== EXERCISE BRIEF ==
Once you reach the end of the data, transcribe all of it exactly.

== Saved data entries ==
__________

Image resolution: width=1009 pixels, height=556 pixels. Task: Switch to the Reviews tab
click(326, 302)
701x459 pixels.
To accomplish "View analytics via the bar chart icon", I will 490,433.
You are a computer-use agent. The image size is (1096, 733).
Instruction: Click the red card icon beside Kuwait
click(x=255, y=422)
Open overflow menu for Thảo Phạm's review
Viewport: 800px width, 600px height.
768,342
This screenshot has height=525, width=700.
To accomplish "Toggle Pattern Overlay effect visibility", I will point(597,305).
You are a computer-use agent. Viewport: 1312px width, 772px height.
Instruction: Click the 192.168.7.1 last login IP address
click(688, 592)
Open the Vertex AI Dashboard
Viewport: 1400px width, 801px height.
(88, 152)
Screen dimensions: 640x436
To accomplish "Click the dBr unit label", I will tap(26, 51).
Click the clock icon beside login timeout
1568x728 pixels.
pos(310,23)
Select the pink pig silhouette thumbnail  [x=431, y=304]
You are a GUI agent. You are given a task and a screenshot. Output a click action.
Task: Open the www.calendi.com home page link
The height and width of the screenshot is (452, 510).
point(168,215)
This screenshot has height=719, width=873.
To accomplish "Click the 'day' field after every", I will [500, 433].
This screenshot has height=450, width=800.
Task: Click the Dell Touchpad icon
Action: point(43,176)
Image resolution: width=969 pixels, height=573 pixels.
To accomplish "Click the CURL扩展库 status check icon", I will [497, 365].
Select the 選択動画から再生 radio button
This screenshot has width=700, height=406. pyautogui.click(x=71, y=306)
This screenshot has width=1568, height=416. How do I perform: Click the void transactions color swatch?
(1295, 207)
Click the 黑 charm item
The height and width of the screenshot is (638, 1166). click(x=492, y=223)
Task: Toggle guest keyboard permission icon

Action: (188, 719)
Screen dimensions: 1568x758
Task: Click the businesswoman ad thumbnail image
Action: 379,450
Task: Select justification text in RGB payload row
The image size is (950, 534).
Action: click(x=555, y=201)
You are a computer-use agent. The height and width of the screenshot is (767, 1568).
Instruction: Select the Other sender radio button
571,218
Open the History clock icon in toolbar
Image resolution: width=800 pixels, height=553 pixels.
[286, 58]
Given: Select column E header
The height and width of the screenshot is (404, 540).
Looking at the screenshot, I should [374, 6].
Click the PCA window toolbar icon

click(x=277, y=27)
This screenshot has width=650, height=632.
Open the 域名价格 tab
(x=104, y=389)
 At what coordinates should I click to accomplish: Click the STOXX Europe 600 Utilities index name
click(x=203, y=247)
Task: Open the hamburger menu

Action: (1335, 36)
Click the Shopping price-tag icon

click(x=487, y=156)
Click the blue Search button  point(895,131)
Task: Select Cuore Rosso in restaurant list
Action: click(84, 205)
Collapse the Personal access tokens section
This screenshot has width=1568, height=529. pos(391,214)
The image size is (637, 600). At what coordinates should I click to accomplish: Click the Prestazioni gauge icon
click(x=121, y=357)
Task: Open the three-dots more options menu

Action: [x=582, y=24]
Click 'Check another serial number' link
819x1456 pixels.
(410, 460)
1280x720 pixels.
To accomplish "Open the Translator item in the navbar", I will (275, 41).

__________

== ANSWER BOX ==
Image resolution: width=1009 pixels, height=556 pixels. Task: Switch to the Reviews tab
click(326, 302)
701x459 pixels.
To accomplish "View analytics via the bar chart icon", I will 490,433.
You are a computer-use agent. The image size is (1096, 733).
Instruction: Click the red card icon beside Kuwait
click(x=255, y=422)
Open overflow menu for Thảo Phạm's review
Viewport: 800px width, 600px height.
768,342
This screenshot has height=525, width=700.
To accomplish "Toggle Pattern Overlay effect visibility", I will point(597,305).
You are a computer-use agent. Viewport: 1312px width, 772px height.
Instruction: Click the 192.168.7.1 last login IP address
click(688, 592)
Open the Vertex AI Dashboard
Viewport: 1400px width, 801px height.
(88, 152)
Screen dimensions: 640x436
To accomplish "Click the dBr unit label", I will tap(26, 51).
Click the clock icon beside login timeout
1568x728 pixels.
pos(310,23)
Select the pink pig silhouette thumbnail  [x=431, y=304]
You are a GUI agent. You are given a task and a screenshot. Output a click action.
Task: Open the www.calendi.com home page link
The height and width of the screenshot is (452, 510).
point(168,215)
This screenshot has height=719, width=873.
To accomplish "Click the 'day' field after every", I will [500, 433].
This screenshot has height=450, width=800.
Task: Click the Dell Touchpad icon
Action: point(43,176)
Image resolution: width=969 pixels, height=573 pixels.
To accomplish "Click the CURL扩展库 status check icon", I will [497, 365].
Select the 選択動画から再生 radio button
This screenshot has width=700, height=406. pyautogui.click(x=71, y=306)
This screenshot has width=1568, height=416. How do I perform: Click the void transactions color swatch?
(1295, 207)
Click the 黑 charm item
The height and width of the screenshot is (638, 1166). click(x=492, y=223)
Task: Toggle guest keyboard permission icon

Action: (188, 719)
Screen dimensions: 1568x758
Task: Click the businesswoman ad thumbnail image
Action: 379,450
Task: Select justification text in RGB payload row
The image size is (950, 534).
Action: click(x=555, y=201)
You are a computer-use agent. The height and width of the screenshot is (767, 1568).
Instruction: Select the Other sender radio button
571,218
Open the History clock icon in toolbar
Image resolution: width=800 pixels, height=553 pixels.
[286, 58]
Given: Select column E header
The height and width of the screenshot is (404, 540).
Looking at the screenshot, I should [374, 6].
Click the PCA window toolbar icon

click(x=277, y=27)
This screenshot has width=650, height=632.
Open the 域名价格 tab
(x=104, y=389)
 At what coordinates should I click to accomplish: Click the STOXX Europe 600 Utilities index name
click(x=203, y=247)
Task: Open the hamburger menu

Action: (1335, 36)
Click the Shopping price-tag icon

click(x=487, y=156)
Click the blue Search button  point(895,131)
Task: Select Cuore Rosso in restaurant list
Action: click(84, 205)
Collapse the Personal access tokens section
This screenshot has width=1568, height=529. pos(391,214)
The image size is (637, 600). At what coordinates should I click to accomplish: Click the Prestazioni gauge icon
click(x=121, y=357)
Task: Open the three-dots more options menu

Action: [x=582, y=24]
Click 'Check another serial number' link
819x1456 pixels.
(410, 460)
1280x720 pixels.
To accomplish "Open the Translator item in the navbar", I will (275, 41).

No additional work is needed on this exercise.